Halothane does not alter Ca²⁺ affinity of troponin C

Troponin C has been suggested as a possible target for the negative inotropic action of volatile anesthetics. This study has examined the effect of halothane on the structure and response of isolated cardiac troponin C to Ca²⁺ and the response of skinned soleus and cardiac muscle fibers to Ca²⁺. The high-affinity Ca²⁺-binding sites of cardiac troponin C were assessed by measurement of the change in intrinsic tyrosine fluorescence and ultraviolet circular dichroism in response to Ca²⁺ in the presence and absence of halothane. Halothane (0.9 mM, 1.4%) did not alter the 45% enhancement in intrinsic tyrosine fluorescence that occurs with saturation of the high-affinity sites or change the Ca²⁺ concentration at which half-maximal enhancement occurred. The molar ellipticity in the far ultraviolet region, a measure of the secondary structure, increased to a similar extent with addition of 10^-6 M Ca²⁺ in the absence and presence of 1.0 mM (1.6%) halothane.

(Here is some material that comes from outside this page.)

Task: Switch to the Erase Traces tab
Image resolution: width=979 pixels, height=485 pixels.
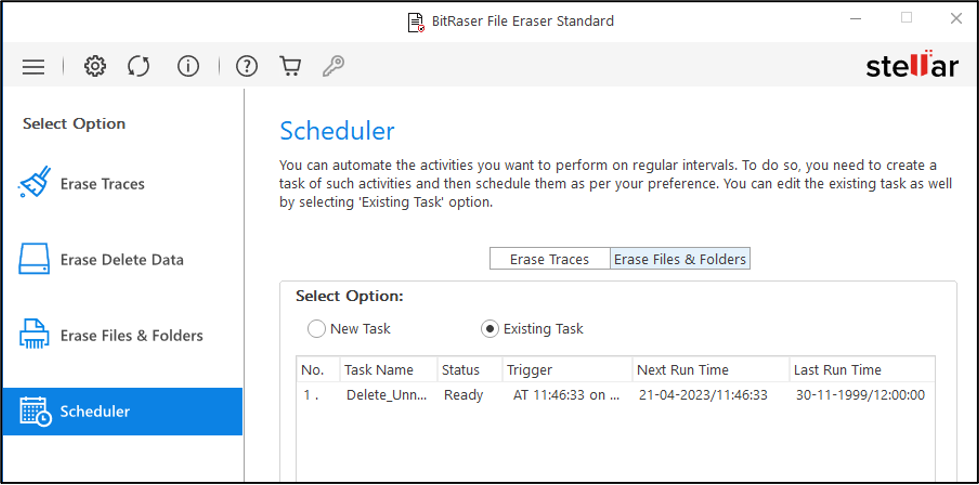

The binding rate of the sulfhydryl reagent, 5,5'-dithiobis (2-nitrobenzoic acid), to troponin C in response to Ca²⁺ titration was used as a measure of the integrity of the low-affinity Ca²⁺-binding site in troponin C in the presence and absence of 1.0 mM (1.6%) halothane. The rate of reaction was stimulated twofold, and the half maximal effect was observed at pCa 4.8 ± 0.2 in both control and halothane-treated samples. Halothane (5 mM; 7.8%) did not change the pCa/tension response of skinned soleus fibers; the data were fit to the Hill equation and yielded dissociation constants of 6.2 x 10^-7 M for control and halothane-treated specimens. Cardiac skinned fibers were not altered by exposure to 1.0 mM (1.6%) halothane; Ca/tension curves were essentially identical and yielded dissociation constants of 5.9 x 10^-7 M and 6.0 x 10^-7 M for control and halothane-treated specimens, respectively. Halothane had no effect on the maximal tension achieved by either skinned soleus or cardiac fibers. The authors conclude from these observations that halothane does not alter the affinity of cardiac troponin C for Ca²⁺ and that the myofibrils are not an important site for the negative inotropic effect of halothane.